Indexing performance is strongly tied to index hyperparameters: higher index quality typically means longer build time. Thanks to optimizations in the ingestion path, Doris can maintain high index quality while improving ingestion throughput.

On the 768D 10M dataset, Apache Doris achieves industry-leading ingestion performance.

alt text

Multi-Level Sharding

Internal tables in Apache Doris are inherently distributed. During query and ingestion, users interact with a single logical table, while the Doris kernel creates the required number of physical tablets based on the table definition. During ingestion, data is routed to the appropriate BE tablet by partition and bucket keys. Multiple tablets together form the logical table seen by users. Each ingestion request forms a transaction, creating a rowset (versioning unit) on the corresponding tablet. Each rowset contains several segments, and the segment is the actual data carrier; ANN indexes operate at the segment granularity.

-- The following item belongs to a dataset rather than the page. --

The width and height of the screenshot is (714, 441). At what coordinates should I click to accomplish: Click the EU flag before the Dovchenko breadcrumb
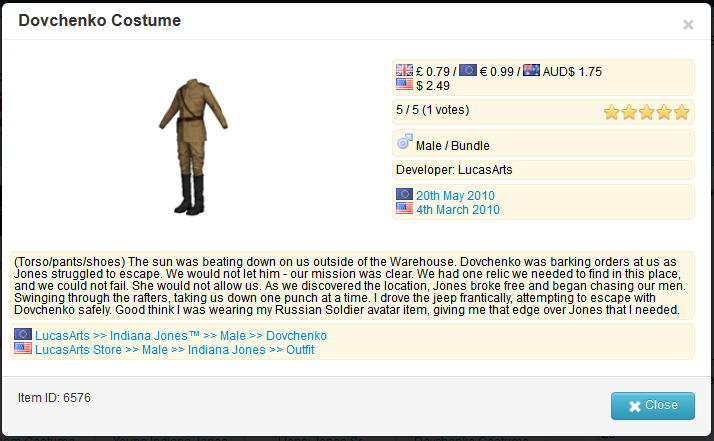pos(23,335)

Hierarchy from table to shards

Vector indexes (e.g., HNSW) rely on key hyperparameters that directly determine index quality and query performance, and are typically tuned for specific data scales. Apache Doris’s multi-level sharding decouples “index parameters” from the “full table data scale”: users need not rebuild indexes as total data grows, but only tune parameters based on per-batch ingestion size. From our tests, HNSW suggested parameters under different batch sizes are:

batch_size	max_degree	ef_construction	ef_search	recall@100
250000	100	200	50	89%
250000	100	200	100	93%
250000	100	200	150	95%
250000	100	200	200	98%
500000	120	240	50	91%
500000	120	240	100	94%
500000	120	240	150	96%
500000	120	240	200	99%
1000000	150	300	50	90%
1000000	150	300	100	93%
1000000	150	300	150	96%
1000000	150	300	200	98%

In short, focus on “per-batch ingestion size” and choose proper index parameters to maintain quality and stable query behavior.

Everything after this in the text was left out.